The strategic role of philanthropy
Family businesses face unique challenges during leadership
transitions. Successors must establish legitimacy with employees,
customers, suppliers, and the broader community. Studies across
multiple countries consistently show that family firms
strategically increase philanthropic activities during succession
periods, with this pattern being strongest when successors
are inexperienced or when ownership concentration is high.
"The single most important way philanthropy supports succession is by creating a shared governance experience before the business transition occurs. When next-generation members participate in grant-making decisions, review impact reports, and engage with community partners, they're building decision-making skills, stakeholder relations, and public credibility in a lower-stakes environment than the family business itself."
Joshua E Chadajo, founder and CEO of JEC Philanthropy, emphasizes this governance training function. His perspective aligns with research demonstrating that philanthropy helps families accumulate what scholars call "socio-emotional wealth" – the non-financial aspects of ownership including reputation, identity, and emotional attachment.

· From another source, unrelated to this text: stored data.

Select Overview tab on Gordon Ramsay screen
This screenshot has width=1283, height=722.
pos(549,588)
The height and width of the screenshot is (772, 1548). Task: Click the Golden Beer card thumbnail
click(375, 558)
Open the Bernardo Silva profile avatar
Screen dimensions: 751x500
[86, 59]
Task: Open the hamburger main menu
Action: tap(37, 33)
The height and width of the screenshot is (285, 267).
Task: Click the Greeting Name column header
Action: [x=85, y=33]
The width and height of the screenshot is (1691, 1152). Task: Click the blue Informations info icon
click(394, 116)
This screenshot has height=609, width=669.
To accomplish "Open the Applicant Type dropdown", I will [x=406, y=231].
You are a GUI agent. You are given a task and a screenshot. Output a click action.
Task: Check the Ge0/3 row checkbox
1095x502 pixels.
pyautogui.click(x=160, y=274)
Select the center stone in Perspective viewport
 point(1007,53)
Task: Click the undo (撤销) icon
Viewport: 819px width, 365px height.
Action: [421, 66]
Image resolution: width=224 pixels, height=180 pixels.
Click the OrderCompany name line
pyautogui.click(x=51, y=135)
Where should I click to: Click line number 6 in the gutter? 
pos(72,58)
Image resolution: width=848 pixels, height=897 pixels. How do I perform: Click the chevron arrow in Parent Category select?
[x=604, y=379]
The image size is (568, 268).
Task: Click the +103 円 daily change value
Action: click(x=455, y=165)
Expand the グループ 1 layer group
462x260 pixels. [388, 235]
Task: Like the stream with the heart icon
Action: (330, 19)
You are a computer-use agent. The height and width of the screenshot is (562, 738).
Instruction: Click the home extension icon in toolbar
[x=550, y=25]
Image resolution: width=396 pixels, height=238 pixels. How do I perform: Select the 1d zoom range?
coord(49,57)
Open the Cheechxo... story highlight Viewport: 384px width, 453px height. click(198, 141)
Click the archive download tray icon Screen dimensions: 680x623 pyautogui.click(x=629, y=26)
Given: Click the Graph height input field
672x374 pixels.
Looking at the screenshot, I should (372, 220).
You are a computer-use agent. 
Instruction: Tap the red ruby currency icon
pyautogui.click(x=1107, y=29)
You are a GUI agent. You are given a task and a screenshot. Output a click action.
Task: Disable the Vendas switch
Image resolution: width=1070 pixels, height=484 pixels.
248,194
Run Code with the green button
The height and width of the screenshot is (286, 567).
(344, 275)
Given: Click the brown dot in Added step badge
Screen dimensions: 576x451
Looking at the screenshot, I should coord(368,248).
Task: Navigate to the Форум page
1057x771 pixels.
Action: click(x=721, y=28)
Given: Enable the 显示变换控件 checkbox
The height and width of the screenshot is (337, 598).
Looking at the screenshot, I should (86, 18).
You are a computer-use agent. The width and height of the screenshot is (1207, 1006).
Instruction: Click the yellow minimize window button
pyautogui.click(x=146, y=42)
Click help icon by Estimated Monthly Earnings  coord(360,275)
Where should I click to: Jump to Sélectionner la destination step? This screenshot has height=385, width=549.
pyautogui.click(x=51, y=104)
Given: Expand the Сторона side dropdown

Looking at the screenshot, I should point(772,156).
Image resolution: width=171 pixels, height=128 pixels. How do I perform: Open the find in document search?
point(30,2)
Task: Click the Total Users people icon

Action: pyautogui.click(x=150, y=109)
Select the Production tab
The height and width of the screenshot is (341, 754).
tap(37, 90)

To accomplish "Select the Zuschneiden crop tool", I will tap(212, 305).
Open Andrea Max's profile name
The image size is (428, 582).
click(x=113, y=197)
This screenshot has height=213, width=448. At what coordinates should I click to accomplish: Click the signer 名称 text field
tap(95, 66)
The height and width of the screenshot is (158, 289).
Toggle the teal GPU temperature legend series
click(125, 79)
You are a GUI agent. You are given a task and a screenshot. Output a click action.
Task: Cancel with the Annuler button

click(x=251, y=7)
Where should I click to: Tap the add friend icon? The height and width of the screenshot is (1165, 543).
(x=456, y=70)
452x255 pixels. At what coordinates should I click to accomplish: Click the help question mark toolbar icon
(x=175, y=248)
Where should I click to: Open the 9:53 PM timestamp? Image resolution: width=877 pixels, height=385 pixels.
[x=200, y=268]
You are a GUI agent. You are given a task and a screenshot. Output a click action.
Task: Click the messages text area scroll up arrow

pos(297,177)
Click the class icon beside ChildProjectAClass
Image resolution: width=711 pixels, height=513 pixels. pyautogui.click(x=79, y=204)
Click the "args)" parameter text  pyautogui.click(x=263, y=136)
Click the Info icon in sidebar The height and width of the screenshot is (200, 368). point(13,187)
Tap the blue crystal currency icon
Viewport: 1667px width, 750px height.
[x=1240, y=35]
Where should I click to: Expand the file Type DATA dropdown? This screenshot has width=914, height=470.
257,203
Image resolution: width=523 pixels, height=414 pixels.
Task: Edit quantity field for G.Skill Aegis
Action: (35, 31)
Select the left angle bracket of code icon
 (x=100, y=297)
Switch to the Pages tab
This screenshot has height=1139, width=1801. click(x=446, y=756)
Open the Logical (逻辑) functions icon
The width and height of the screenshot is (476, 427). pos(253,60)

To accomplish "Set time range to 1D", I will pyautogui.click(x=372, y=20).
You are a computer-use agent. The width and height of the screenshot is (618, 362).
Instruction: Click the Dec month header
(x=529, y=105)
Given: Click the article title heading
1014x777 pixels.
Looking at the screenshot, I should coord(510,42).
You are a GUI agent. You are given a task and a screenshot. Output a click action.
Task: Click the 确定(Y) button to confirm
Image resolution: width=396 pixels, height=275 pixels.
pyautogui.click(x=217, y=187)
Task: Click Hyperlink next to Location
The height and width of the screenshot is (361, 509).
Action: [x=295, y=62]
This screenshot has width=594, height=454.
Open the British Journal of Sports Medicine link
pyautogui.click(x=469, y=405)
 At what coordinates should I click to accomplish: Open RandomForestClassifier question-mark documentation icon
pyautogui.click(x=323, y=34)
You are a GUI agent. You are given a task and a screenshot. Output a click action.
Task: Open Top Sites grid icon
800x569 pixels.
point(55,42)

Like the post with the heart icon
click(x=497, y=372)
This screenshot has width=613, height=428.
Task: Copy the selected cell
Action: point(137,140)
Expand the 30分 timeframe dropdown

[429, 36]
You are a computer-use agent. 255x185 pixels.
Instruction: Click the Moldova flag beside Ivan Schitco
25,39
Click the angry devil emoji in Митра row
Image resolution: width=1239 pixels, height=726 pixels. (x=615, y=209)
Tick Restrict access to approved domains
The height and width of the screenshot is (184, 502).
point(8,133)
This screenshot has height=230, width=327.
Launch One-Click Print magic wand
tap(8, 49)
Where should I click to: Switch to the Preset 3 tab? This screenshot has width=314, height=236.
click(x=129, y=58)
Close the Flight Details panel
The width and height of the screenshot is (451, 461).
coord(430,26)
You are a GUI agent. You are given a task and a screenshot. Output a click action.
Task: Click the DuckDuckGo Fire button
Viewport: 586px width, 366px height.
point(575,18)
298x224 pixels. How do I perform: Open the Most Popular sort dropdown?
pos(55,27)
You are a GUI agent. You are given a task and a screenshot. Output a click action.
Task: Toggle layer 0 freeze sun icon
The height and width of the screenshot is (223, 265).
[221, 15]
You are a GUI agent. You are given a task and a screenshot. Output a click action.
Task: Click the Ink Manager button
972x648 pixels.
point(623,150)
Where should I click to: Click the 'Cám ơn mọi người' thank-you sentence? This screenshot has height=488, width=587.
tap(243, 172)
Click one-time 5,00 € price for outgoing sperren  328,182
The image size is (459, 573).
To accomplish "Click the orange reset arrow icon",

During succession, philanthropy serves multiple strategic functions simultaneously: building the successor's public profile, maintaining stakeholder relationships, transmitting family values, and providing evidence of continued family commitment to the community.
Building legitimacy through strategic giving
The challenge of legitimacy is particularly acute during
succession. Research shows that family firms deliberately use
philanthropy to enhance public image and gain stakeholder
acceptance, especially when successors lack the track record of
the outgoing generation. This addresses both internal legitimacy
(within the family and organization) and external legitimacy
(with customers, suppliers, and the community).
The timing and intensity of philanthropic activity often correlates with succession milestones. "Families often increase giving during leadership transitions because it signals stability and continuity," Chadajo notes. "When a family announces both a succession plan and a major charitable initiative simultaneously, it sends a powerful message: 'This family remains committed to its values and to this community, regardless of who's leading the business.'"
However, Chadajo cautions against purely performative philanthropy. "One red flag is when charitable activities increase dramatically during succession, but the successor isn't meaningfully engaged. If the next-gen leader's name appears on press releases but they're not attending site visits, meeting with nonprofit partners, or genuinely seeking to understand the impact, stakeholders may perceive publicity as the primary reason for giving."
The family unity factor
Beyond external stakeholder management, philanthropy serves a
critical internal function: building cohesion across generations.
Multiple studies emphasize how involving younger family members
in charitable decision-making helps instill family values, foster
unity, and prepare heirs for stewardship responsibilities.
"The quickest way philanthropy builds unity across generations is through shared decision-making with real stakes. When family members from different generations must agree on which causes to support and how much to give, they're forced to articulate their values, listen to differing perspectives, and reach consensus. These are precisely the skills they'll need for business governance decisions later."
This governance training function is particularly valuable because philanthropic decisions, while significant, typically carry lower risk than business decisions. A grant-making mistake in a donor-advised fund or family foundation rarely threatens the core business, yet it provides authentic learning experiences in analysis, deliberation, and accountability.
Research confirms that family ownership level intensifies philanthropic motivation during succession. Families with higher ownership stakes show stronger correlations between succession planning and charitable giving, suggesting that controlling families view philanthropy as integral to preserving their legacy and identity across generations.
What this means for advisors
For wealth advisors working with business-owning families, these
findings suggest that philanthropy should be explicitly addressed
in succession planning conversations – not relegated to
year-end tax discussions. Philanthropic structures can serve as
governance training vehicles where successors develop
capabilities and build reputations in an environment that
balances meaningful stakes with manageable risks.
The families who gain the most from philanthropic planning treat giving not merely as a tax strategy but as a platform for governance, continuity, and identity. Philanthropy becomes a rehearsal space for succession – one that reveals values, builds cohesion, and strengthens the successor's public standing long before the leadership transition formally occurs.